=== Records shown ===
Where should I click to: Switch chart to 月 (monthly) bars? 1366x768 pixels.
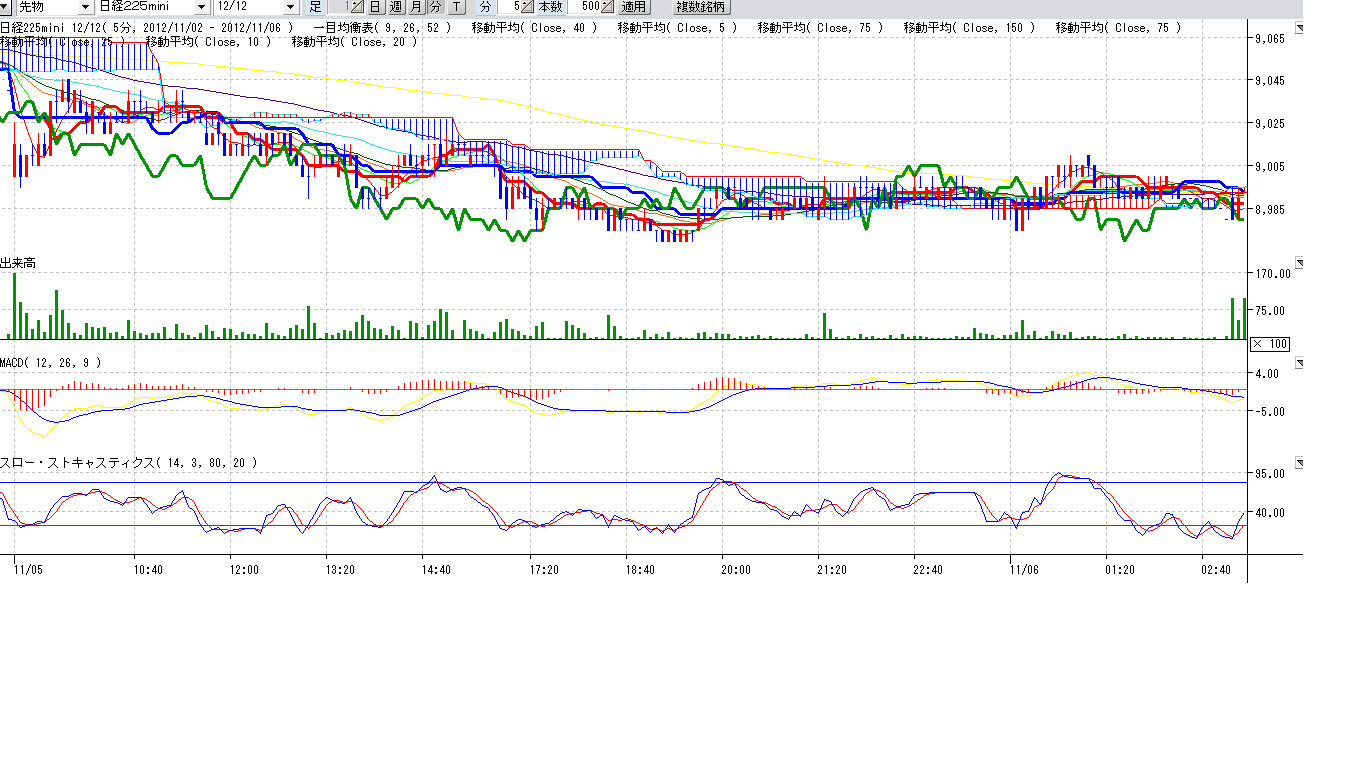click(415, 7)
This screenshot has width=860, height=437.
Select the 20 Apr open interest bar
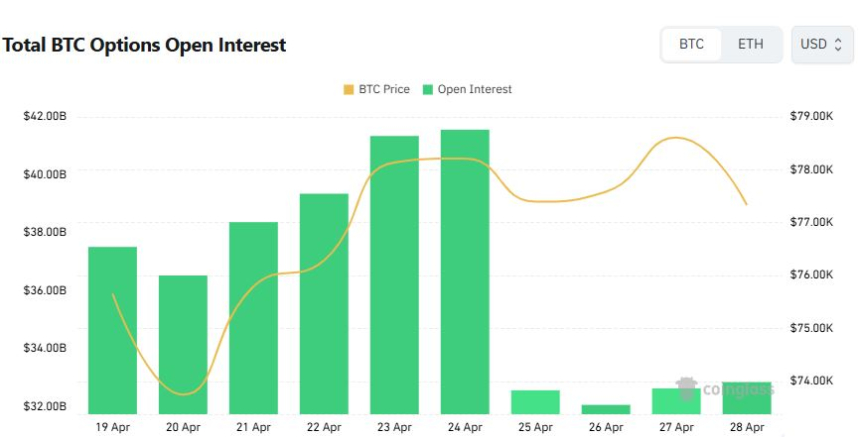point(183,344)
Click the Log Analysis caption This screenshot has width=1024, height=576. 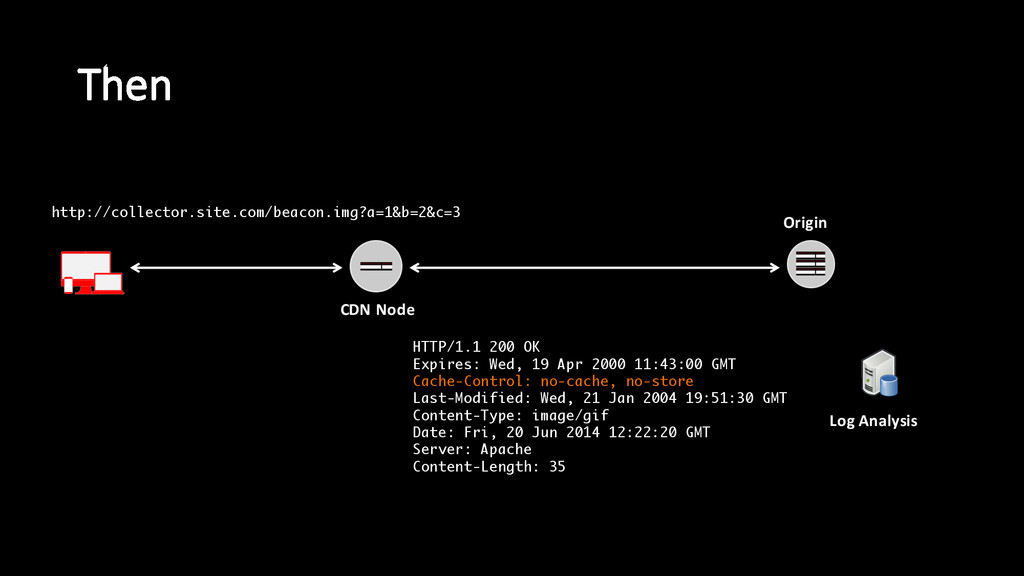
===
— Task goal —
Retype the data word for word and keep the pictures out of it.

— Solved problem —
Where should I click to: Switch chart to 月 (monthly) bars? 1366x768 pixels.
click(415, 7)
This screenshot has width=860, height=437.
Select the 20 Apr open interest bar
point(183,344)
Click the Log Analysis caption This screenshot has width=1024, height=576. 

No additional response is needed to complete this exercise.